Prompt ▸ Needed from the data below: every line from the one with "Task: Enable the Auto-Select checkbox" up to and including the one with "This screenshot has height=1446, width=2576.", repeated exactly and with nothing else.

Provided information ▸
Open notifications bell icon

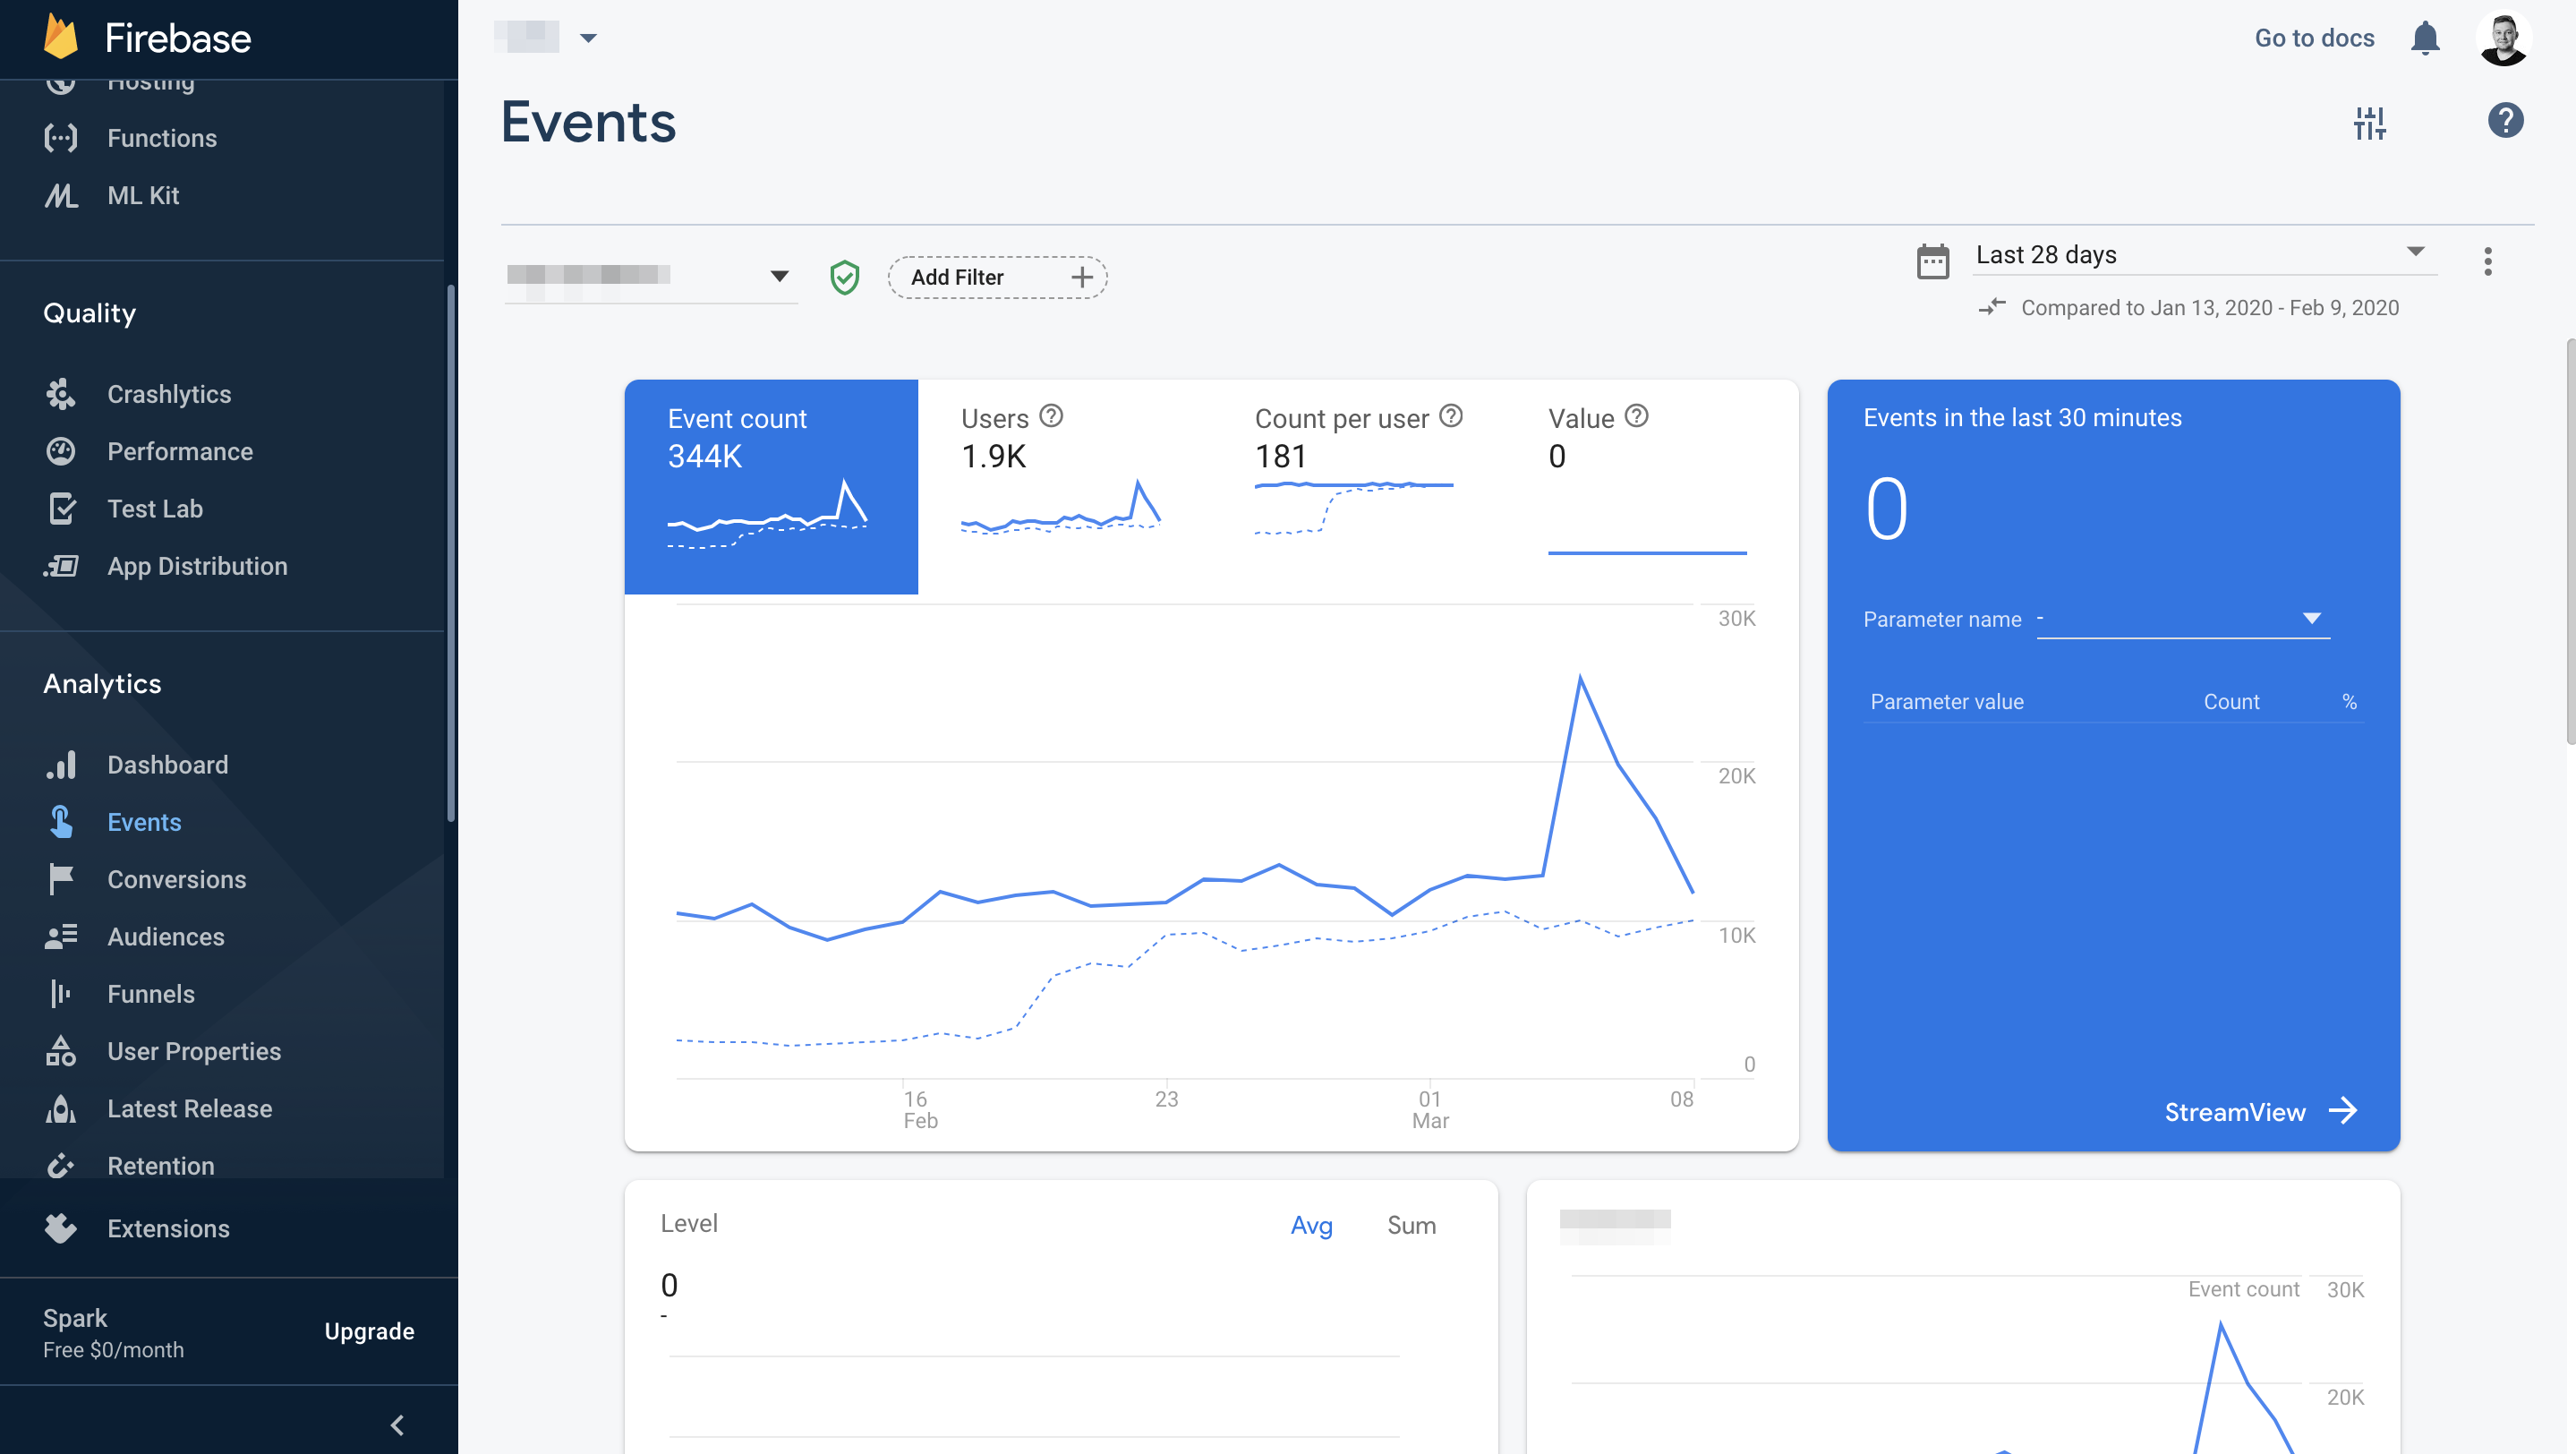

---

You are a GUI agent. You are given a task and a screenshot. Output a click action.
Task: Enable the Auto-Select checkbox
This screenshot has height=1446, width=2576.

==

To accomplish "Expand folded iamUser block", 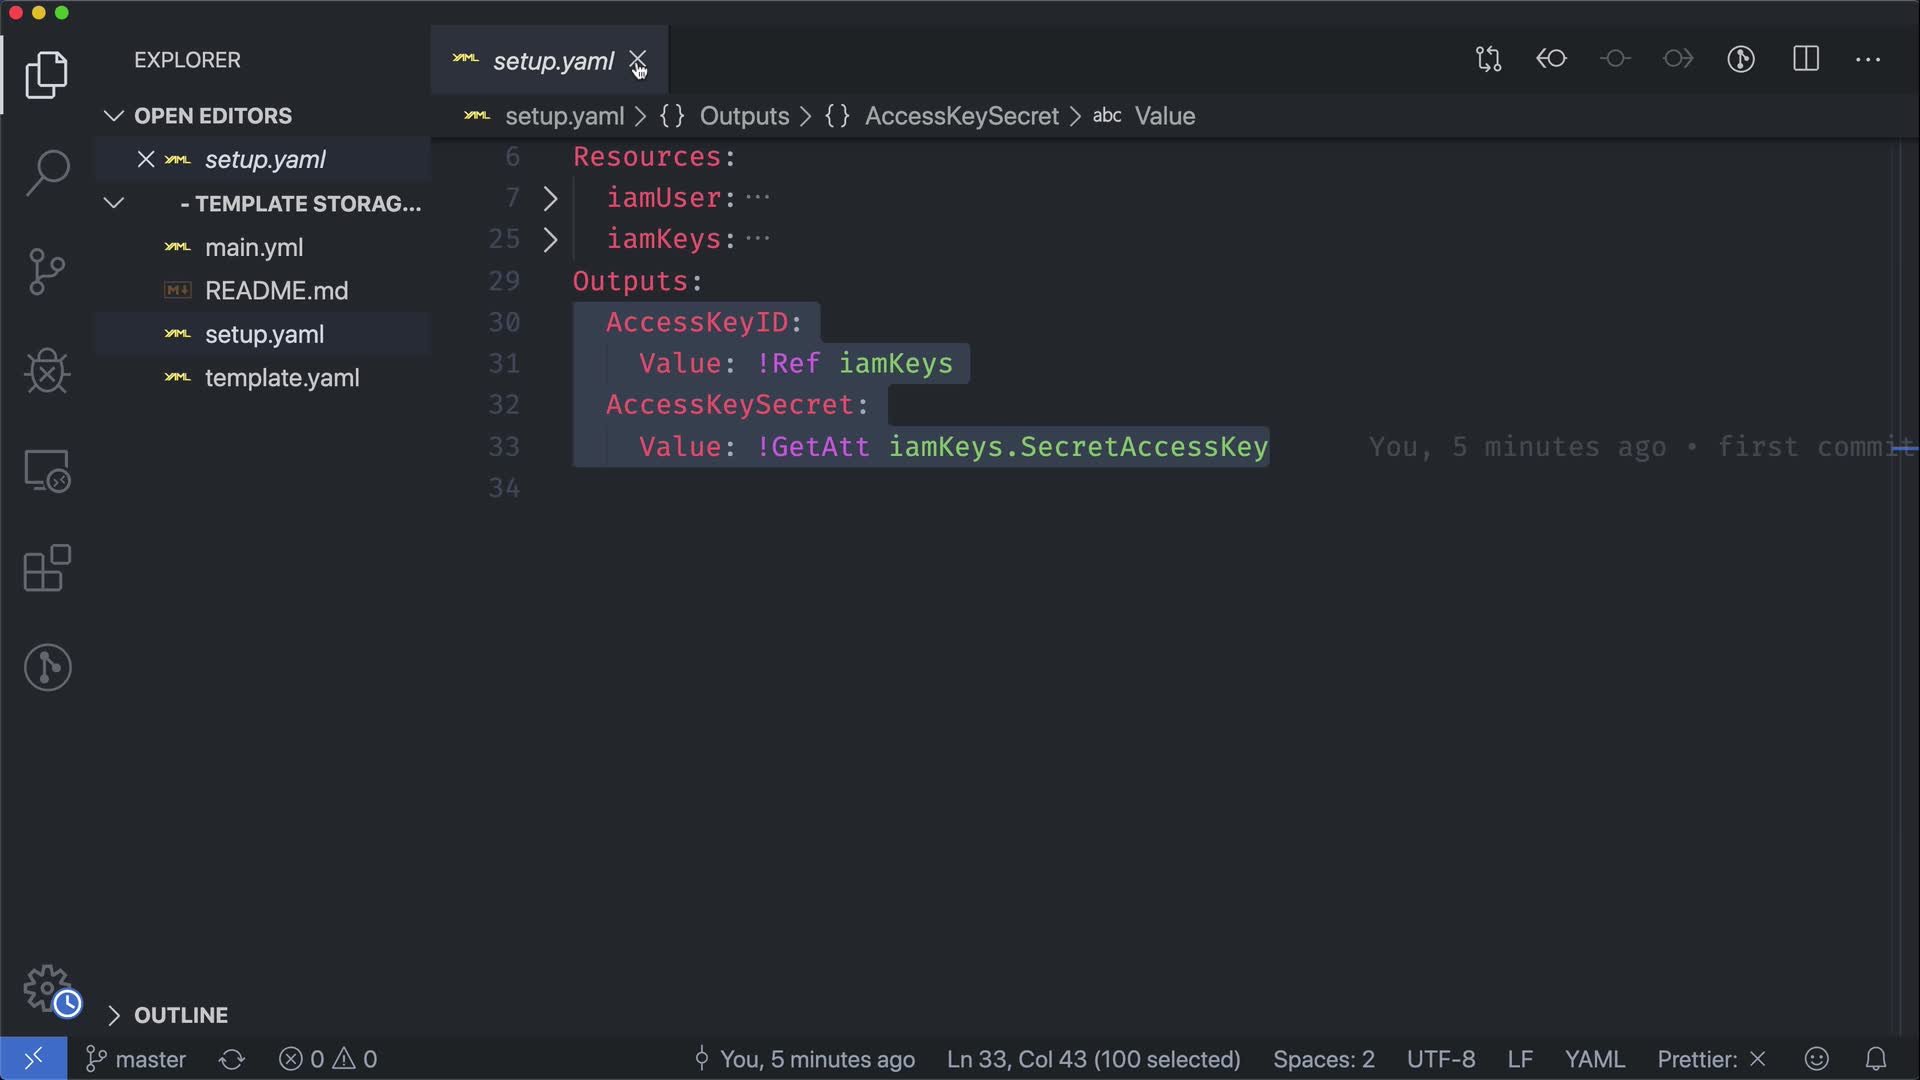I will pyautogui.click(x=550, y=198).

Result ▸
Task: Enable the Auto-Select checkbox
This screenshot has height=1446, width=2576.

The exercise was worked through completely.